Fawzi Ibrahim, who sees a powerful corollary between our current ecological crises and the deterioration of capitalism, said, “Today humanity faces a stark choice: save the planet and ditch capitalism, or save capitalism and ditch the planet.”

The reason the occupants of the fun bus are so draconian in their defense of the economy is that they have decided to ditch the planet.
You would think that Ibrahim’s choice is a rhetorical one, to which the immediate and passionate response would be, “We’ll ditch capitalism, thanks, seeing as how it’s gone nuts and isn’t working anyway.”

The well-protected minority have the opposite intention, and that is why it is so integral for them to maintain that there are no alternatives. No alternatives except for a system that benefits them and destroys the planet. Does that sound right to you?

What about all the systems that preceded capitalism but now would be enhanced by a global communications network? Or the many new alternatives fleetingly precised in the pages of this book?

19
Piketty, Licketty, Rollitty, Flicketty

I
T IS A TROUBLING INDICATION OF HOW LOW OUR EXPECTATIONS
have sunk that even the modest economic reform as proposed by Thomas Piketty is met with whoops of delirious rapture on one side and an international smear onslaught on the other.

He came round my house the other day, Thomas Piketty, French as kissing, with eyes that twinkled like petrol in a puddle. He had, though, the demeanor I know well, that of a man besieged by diagonal stabs of insidious judgment.

Dear ol’ Thomassy Piketts, ol’ Piketty, Licketty, Rollitty, Flicketty, has been given a right kicketty by the right wing for daring to suggest that we need transparency around the wealth and assets of the super-rich—the swines have been hiding their stuff, like hoarders on them programs. Once we know what they have, we can modestly tax them on their wealth instead of just their income.

The financial world has responded to this suggestion as if he’d just demanded they all diddle their sisters. The opposition to any kind of reform or redistribution is so pernicious and vociferous, Piketty agrees, that we would require either cataclysm or a worldwide organized movement to implement it.

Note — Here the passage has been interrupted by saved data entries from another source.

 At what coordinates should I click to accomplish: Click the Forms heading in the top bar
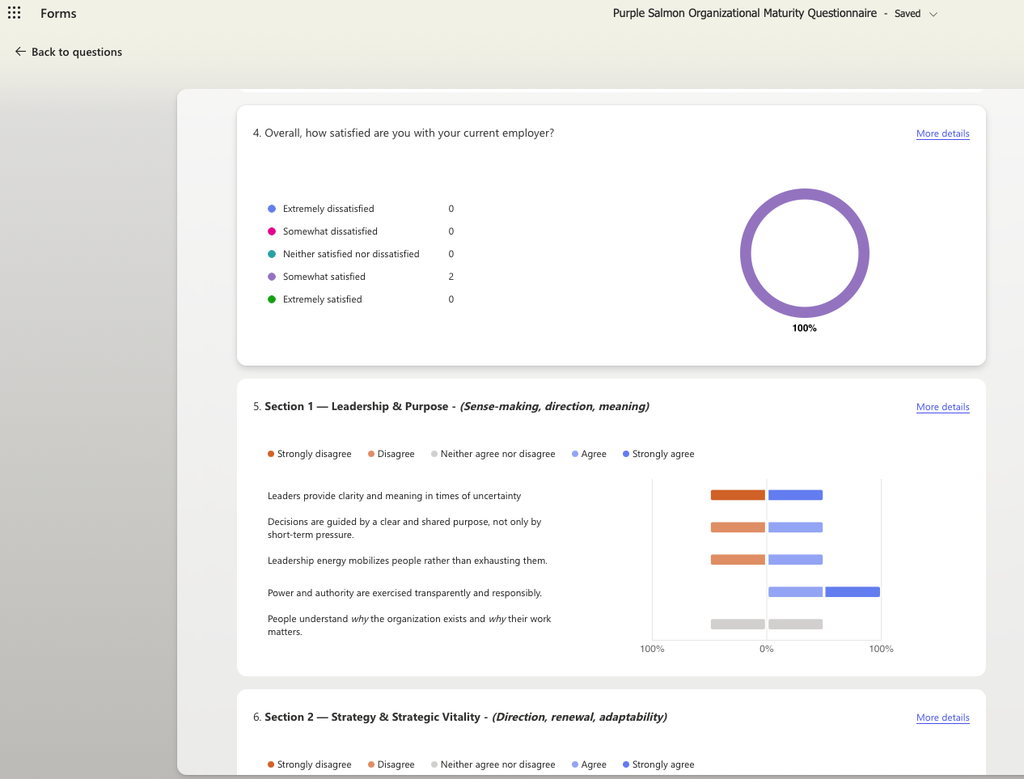pyautogui.click(x=58, y=13)
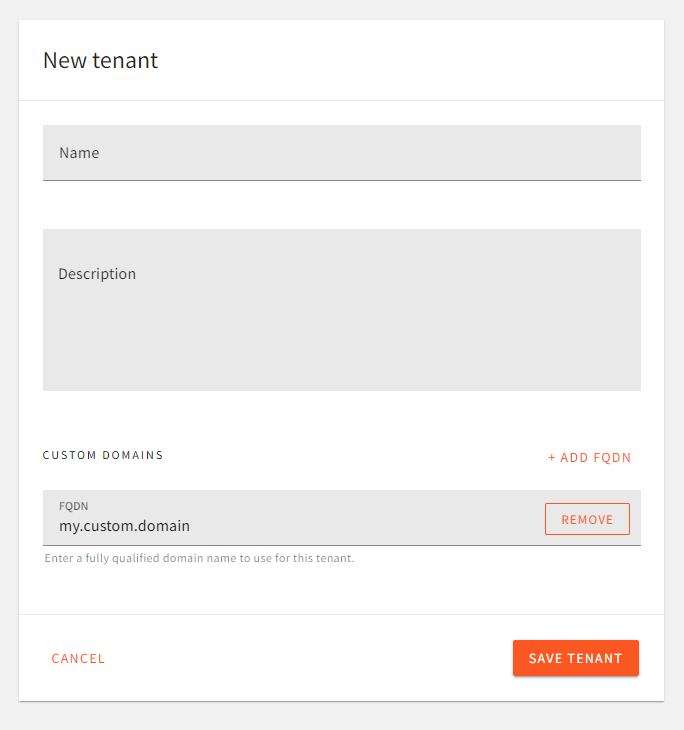
Task: Click the + ADD FQDN button
Action: click(x=590, y=458)
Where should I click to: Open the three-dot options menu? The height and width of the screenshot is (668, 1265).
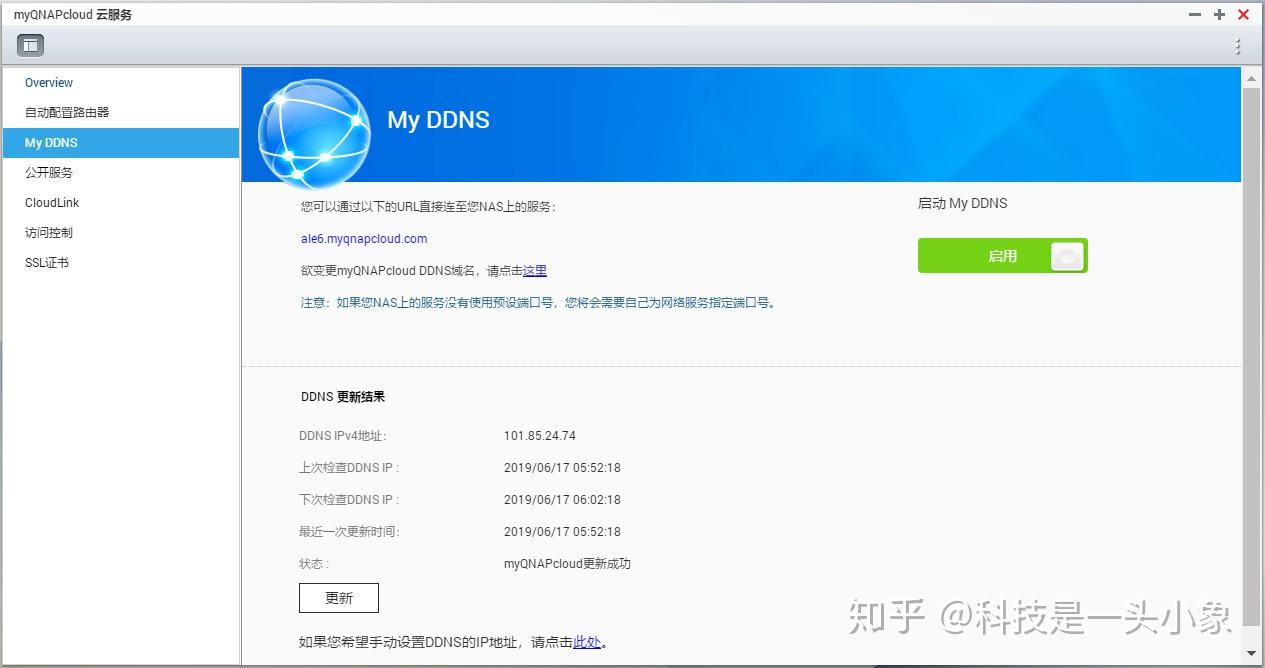[x=1237, y=45]
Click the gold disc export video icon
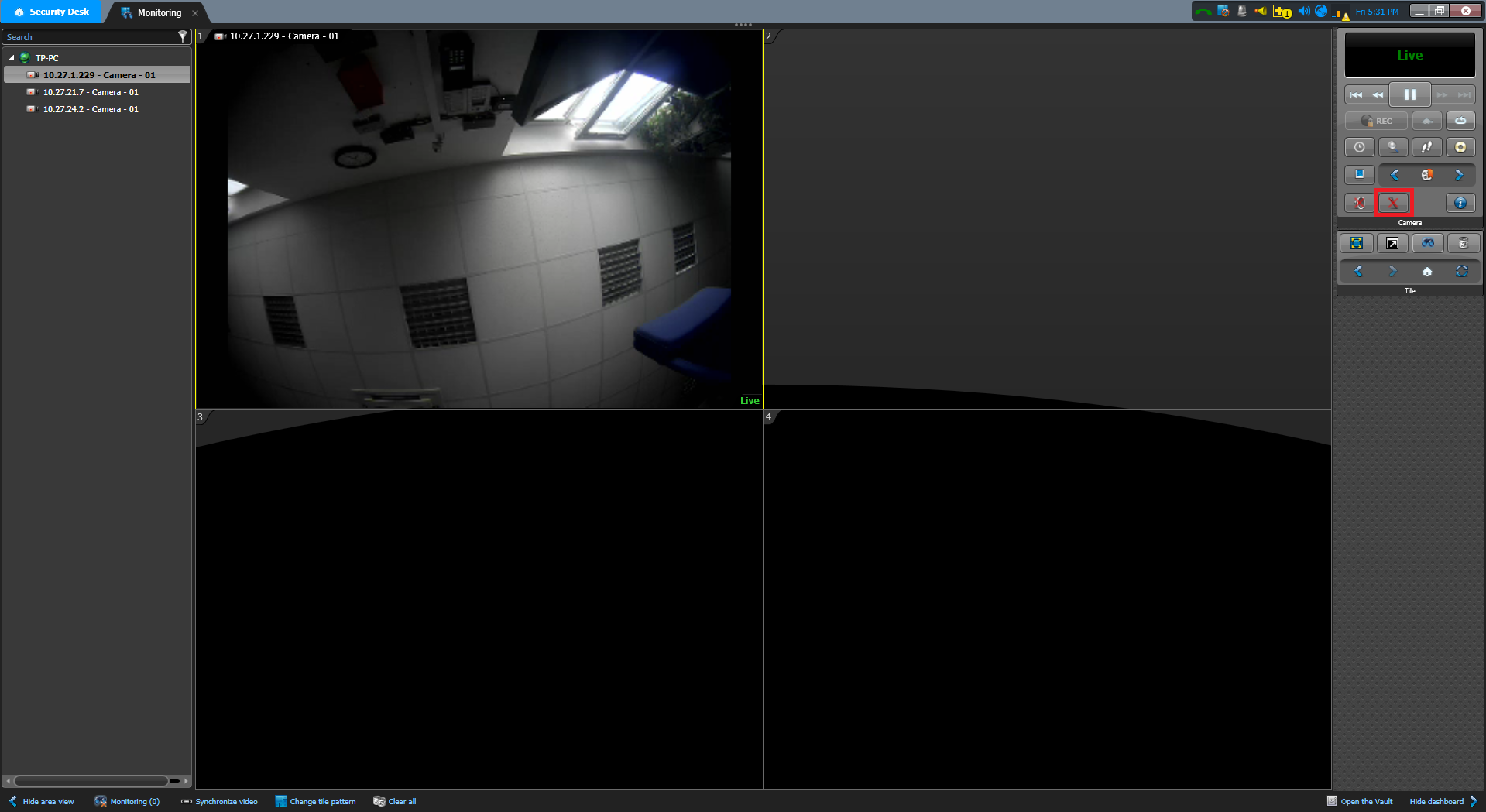Screen dimensions: 1486x812 tap(1460, 147)
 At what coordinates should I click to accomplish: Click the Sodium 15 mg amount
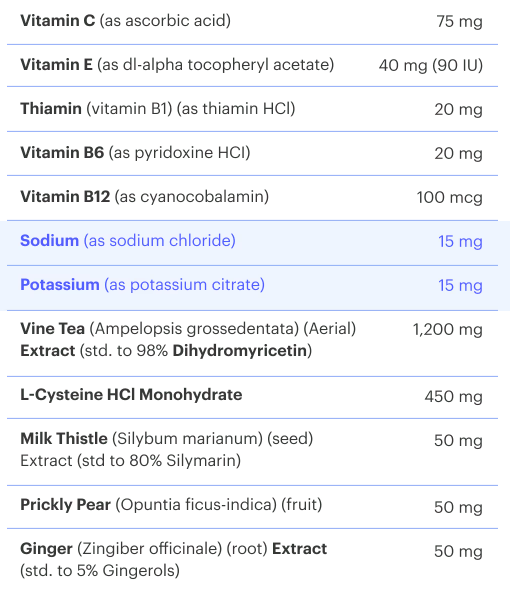pos(460,242)
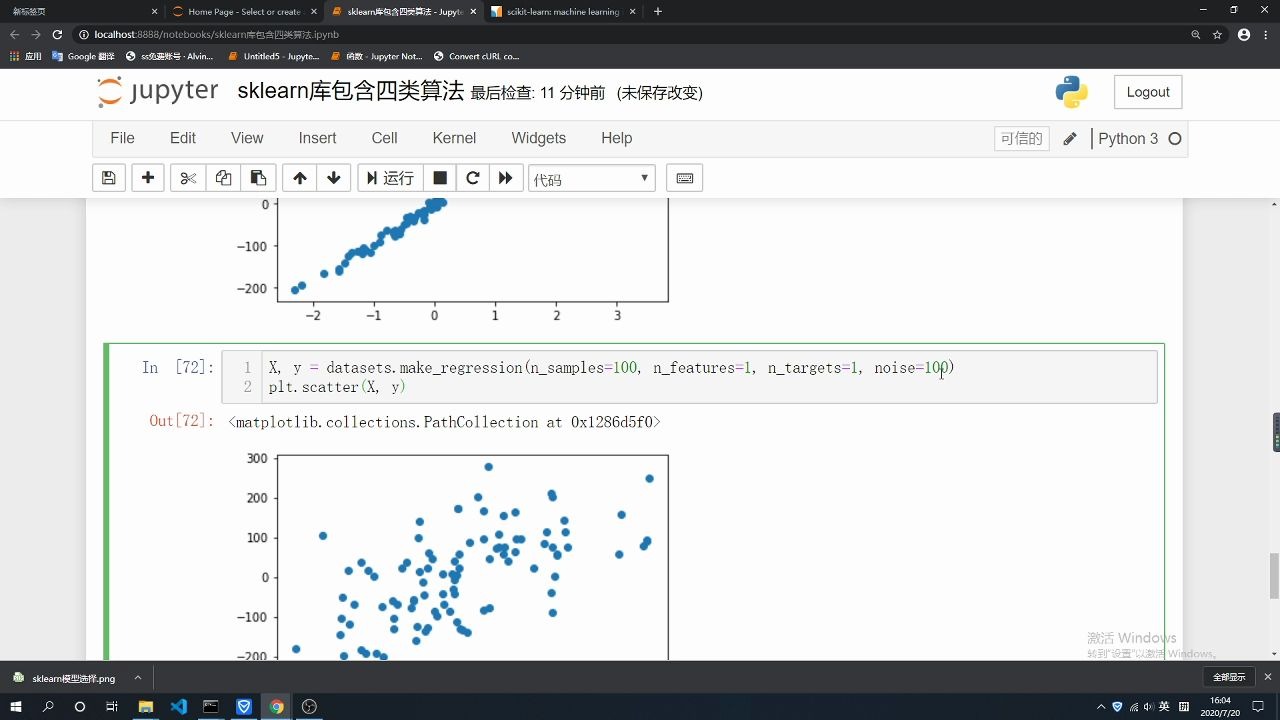This screenshot has height=720, width=1280.
Task: Show hidden system tray icons
Action: point(1099,705)
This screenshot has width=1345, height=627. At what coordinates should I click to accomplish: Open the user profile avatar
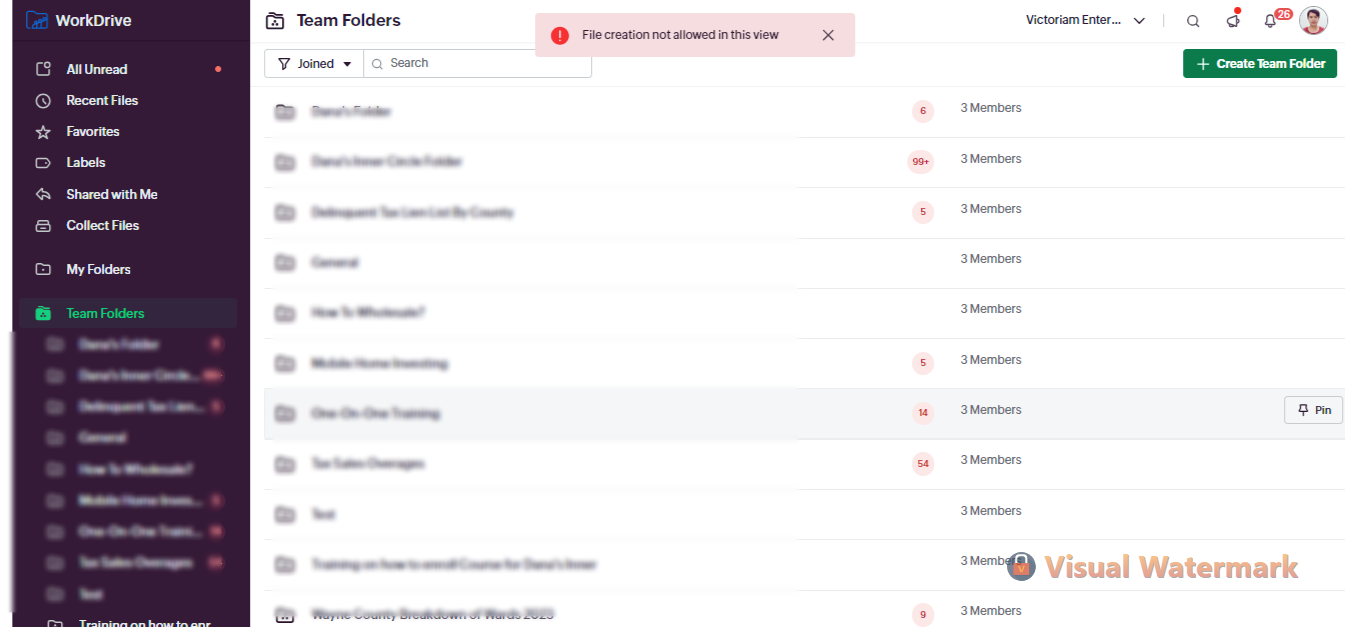(1314, 21)
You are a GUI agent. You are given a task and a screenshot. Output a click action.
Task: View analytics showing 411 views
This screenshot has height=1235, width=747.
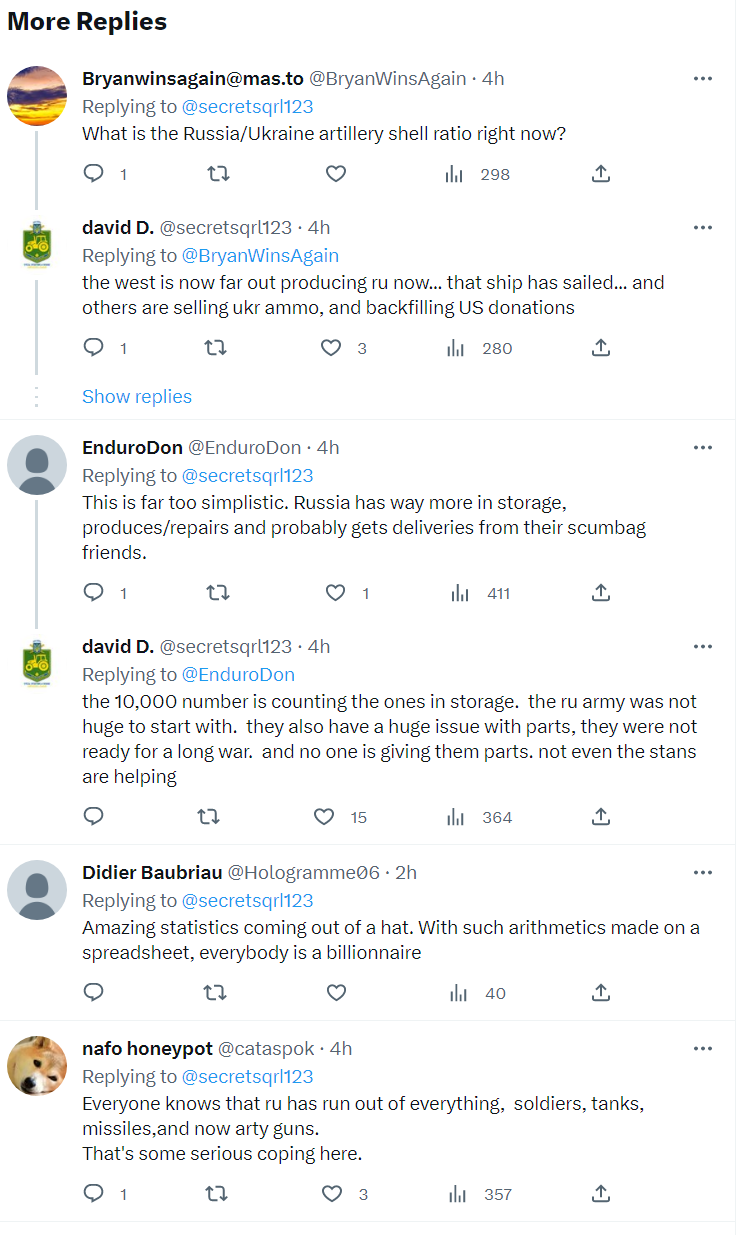[x=481, y=593]
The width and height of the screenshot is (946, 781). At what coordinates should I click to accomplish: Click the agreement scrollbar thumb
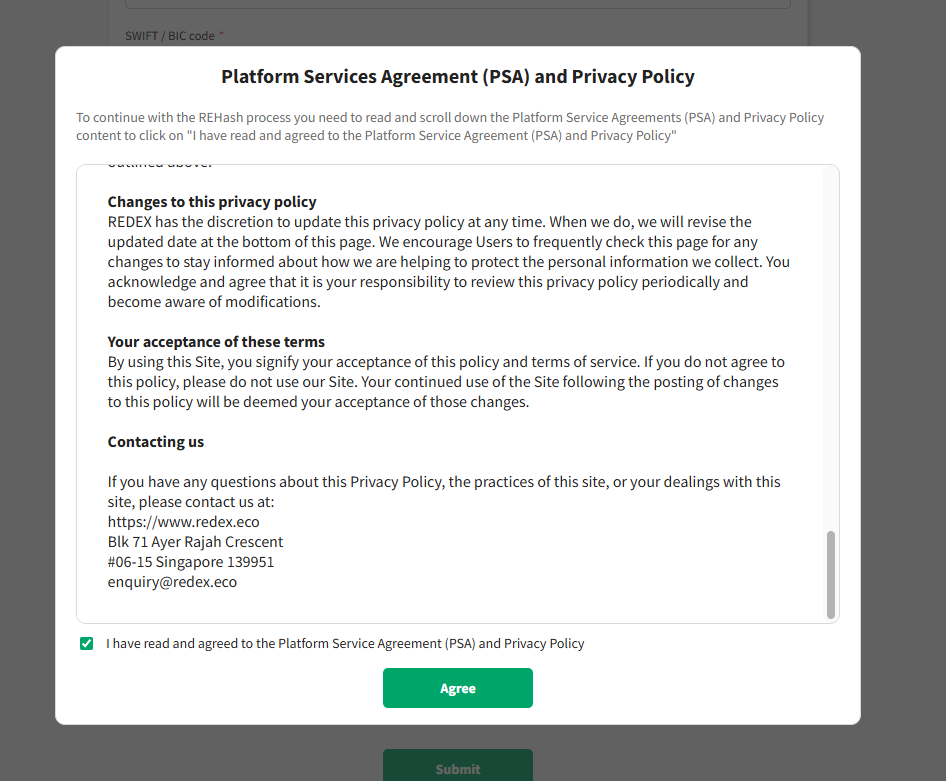click(830, 574)
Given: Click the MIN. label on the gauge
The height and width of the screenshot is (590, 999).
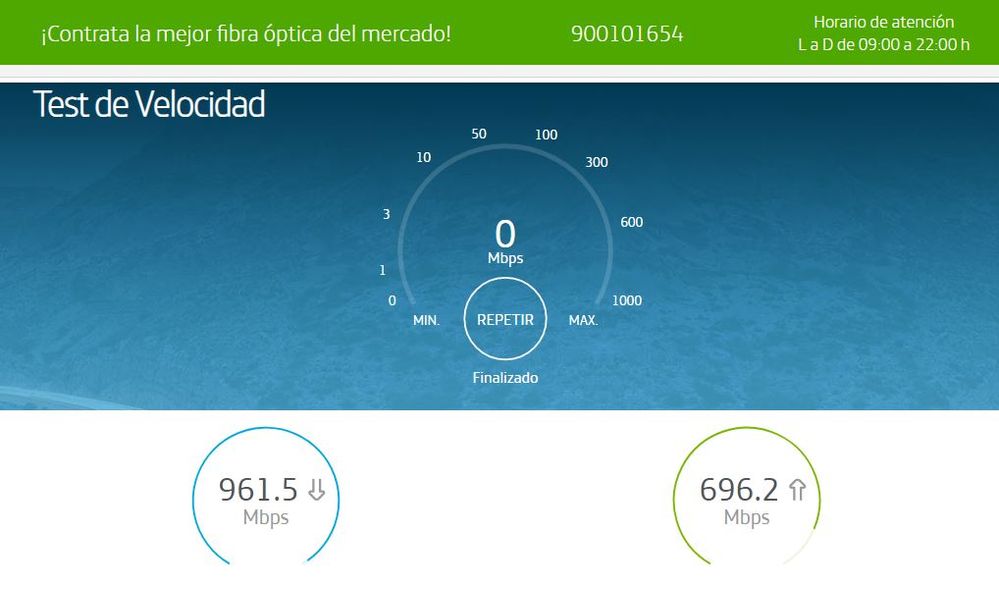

Capitalism is held together by will; it isn’t, as we’re constantly told, the result of some righteous natural tidal force. It is Machiavellian in construction and vulnerable if opposed. That is why the ideas of Piketty—who says he is a capitalist, just not a full-on evil one, maybe like one of Darth Vader’s admirals that goes a bit whey-faced
and reticent when the dark lord wants to blow up a moon or whatever—are met with a media death grip and strangled into silence. Death grip, by the way, is the literal translation of the word “mortgage.”

Imagine how the evil empire will respond when we start realizing the full extent of our human potential and demand the kind of utopia that Daniel Pinchbeck is still in the middle of describing:

“Authoritarian structures of control can be replaced by mass volunteerism, orchestrated through social technologies that allow everyone to participate directly in a planetary democracy. We can realize society itself as a living, ever-changing work of art.”